Coming close enough alone is not enough for two nuclei to fuse: when two nuclei approach each other, they usually remain together for approximately 10⁻²⁰ seconds and then part ways (not necessarily in the same composition as before the reaction) rather than form a single nucleus.^[17][18] This happens because during the attempted formation of a single nucleus, electrostatic repulsion tears apart the nucleus that is being formed.^[17] Each pair of a target and a beam is characterized by its cross section—the probability that fusion will occur if two nuclei approach one another expressed in terms of the transverse area that the incident particle must hit in order for the fusion to occur.^[c] This fusion may occur as a result of the quantum effect in which nuclei can tunnel through electrostatic repulsion.

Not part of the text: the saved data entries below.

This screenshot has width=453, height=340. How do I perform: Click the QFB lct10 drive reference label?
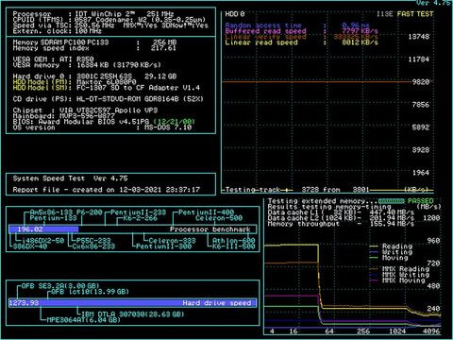click(90, 292)
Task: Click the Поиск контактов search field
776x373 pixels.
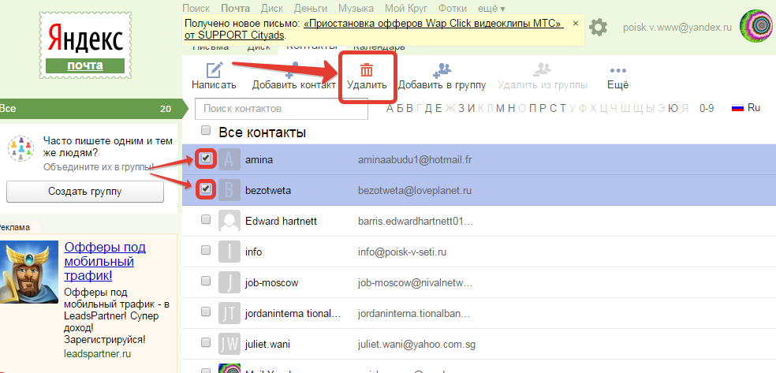Action: coord(282,108)
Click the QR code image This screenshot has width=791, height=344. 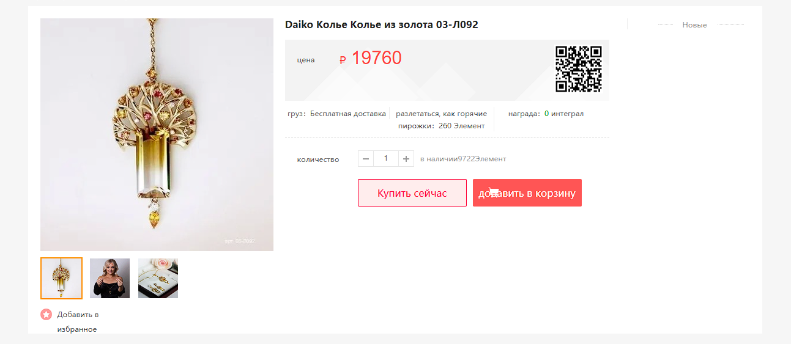pyautogui.click(x=578, y=68)
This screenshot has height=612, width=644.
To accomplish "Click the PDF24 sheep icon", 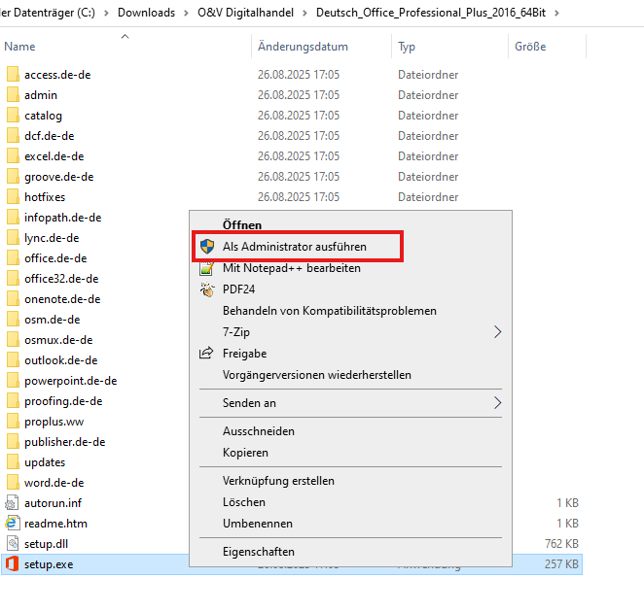I will 206,289.
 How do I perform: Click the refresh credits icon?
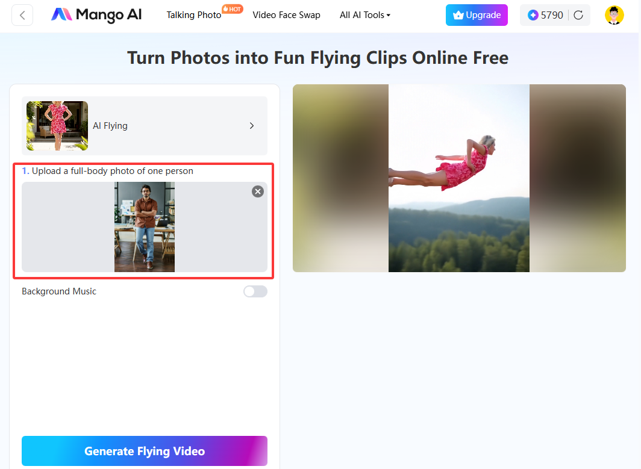pos(577,14)
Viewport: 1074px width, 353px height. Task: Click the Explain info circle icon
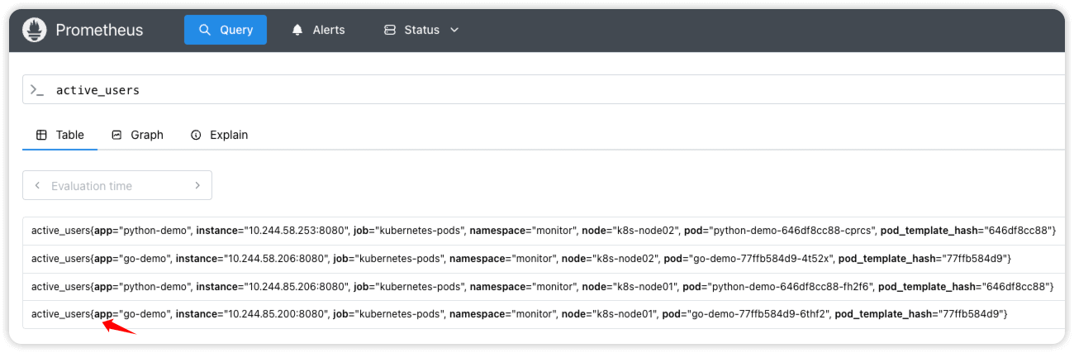tap(196, 135)
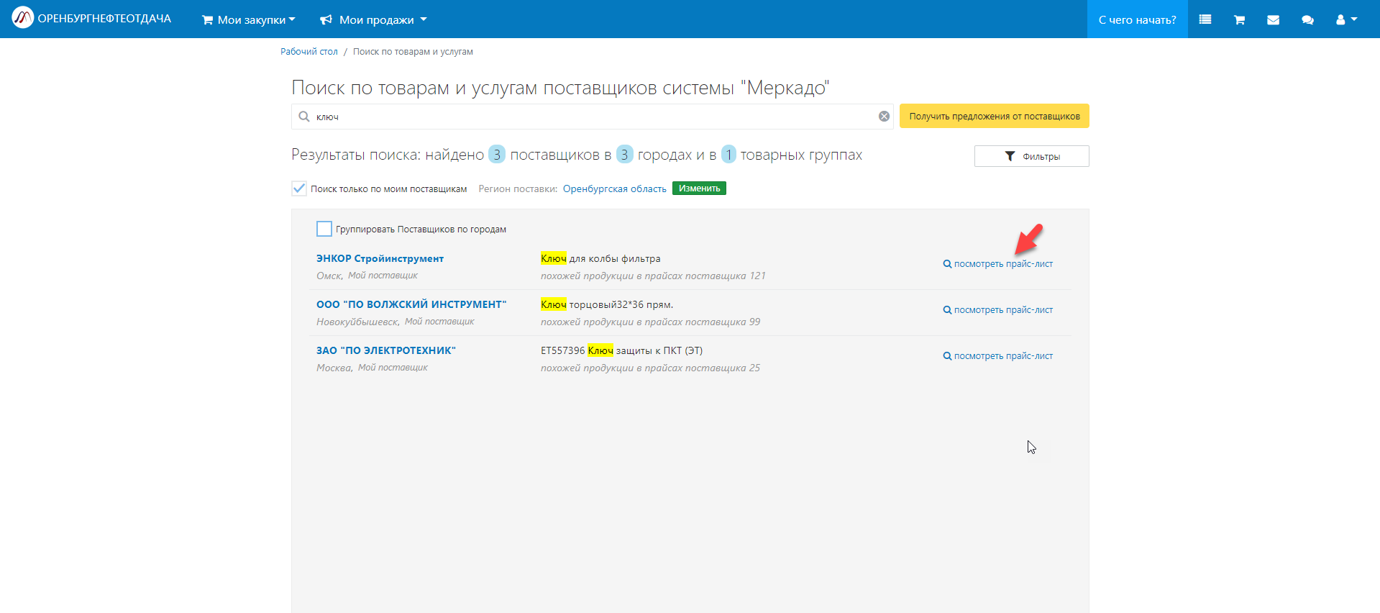Click the magnifier icon in search box
This screenshot has height=613, width=1380.
[304, 117]
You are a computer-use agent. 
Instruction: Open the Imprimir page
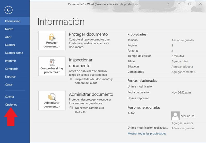[x=11, y=61]
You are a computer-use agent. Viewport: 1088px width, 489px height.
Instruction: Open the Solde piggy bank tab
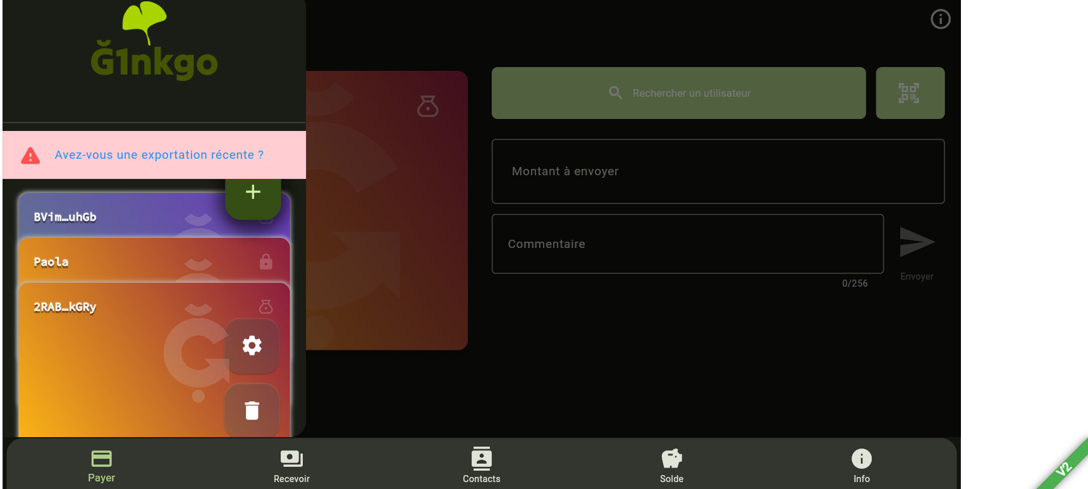pos(671,466)
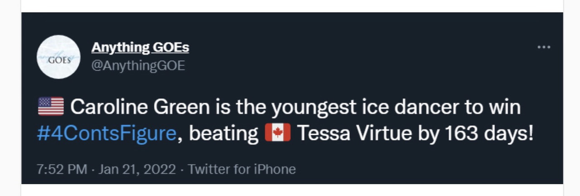Open the three-dot more options menu
The height and width of the screenshot is (196, 580).
(x=543, y=47)
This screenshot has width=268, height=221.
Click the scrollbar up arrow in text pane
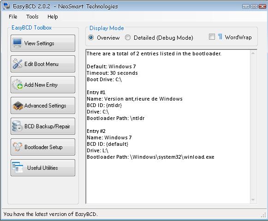click(253, 54)
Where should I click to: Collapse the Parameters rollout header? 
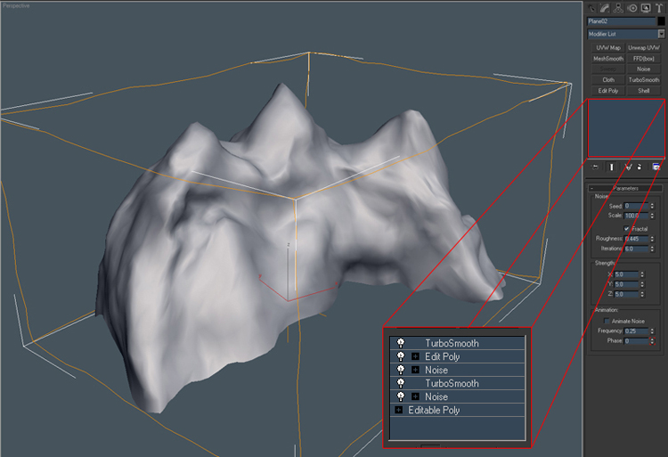(627, 188)
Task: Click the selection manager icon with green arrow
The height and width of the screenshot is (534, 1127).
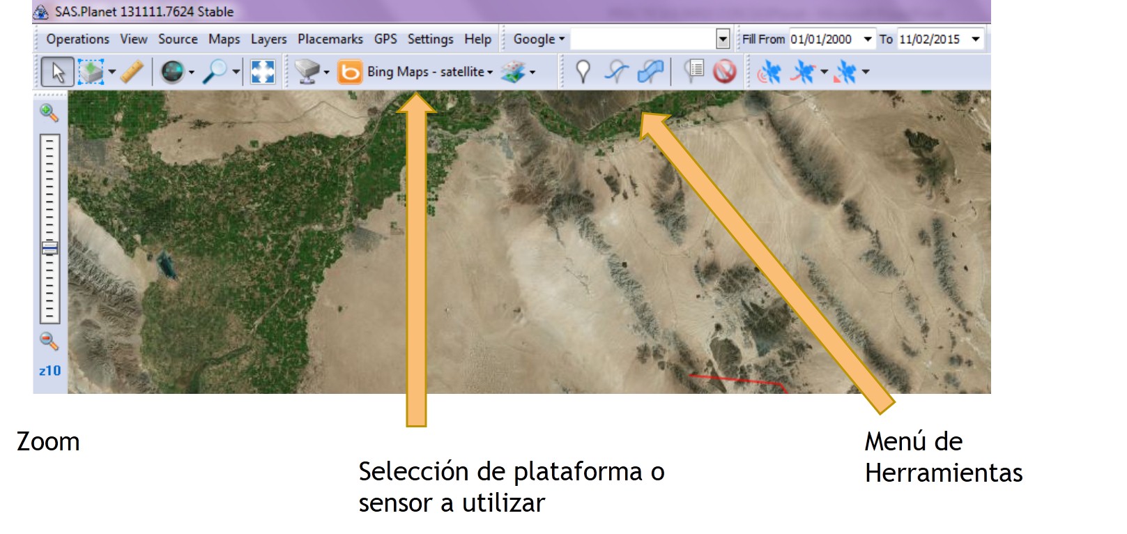Action: tap(91, 72)
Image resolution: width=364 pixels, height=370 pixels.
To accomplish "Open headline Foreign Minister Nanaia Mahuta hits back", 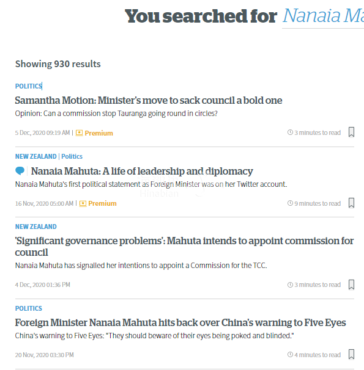I will click(180, 323).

If the two nuclei can stay close for past that phase, multiple nuclear interactions result in redistribution of energy and an energy equilibrium.^[17]

External videos
Visualization of unsuccessful nuclear fusion, based on calculations from the Australian National University[20]

The resulting merger is an excited state^[21]—termed a compound nucleus—and thus it is very unstable.^[17] To reach a more stable state, the temporary merger may fission without formation of a more stable nucleus.^[22] Alternatively, the compound nucleus may eject a few neutrons, which would carry away the excitation energy; if the latter is not sufficient for a neutron expulsion, the merger would produce a gamma ray. This happens in approximately 10⁻¹⁶ seconds after the initial nuclear collision and results in creation of a more stable nucleus.^[22] The definition by the IUPAC/IUPAP Joint Working Party (JWP) states that a chemical element can only be recognized as discovered if a nucleus of it has not decayed within 10⁻¹⁴ seconds. This value was chosen as an estimate of how long it takes a nucleus to acquire its outer electrons and thus display its chemical properties.^[23][d]

Decay and detection

The beam passes through the target and reaches the next chamber, the separator; if a new nucleus is produced, it is carried with this beam.^[25] In the separator, the newly produced nucleus is separated from other nuclides (that of the original beam and any other reaction products)^[e] and transferred to a surface-barrier detector, which stops the nucleus. The exact location of the upcoming impact on the detector is marked; also marked are its energy and the time of the arrival.^[25] The transfer takes about 10⁻⁶ seconds; in order to be detected, the nucleus must survive this long.^[28] The nucleus is recorded again once its decay is registered, and the location, the energy, and the time of the decay are measured.^[25]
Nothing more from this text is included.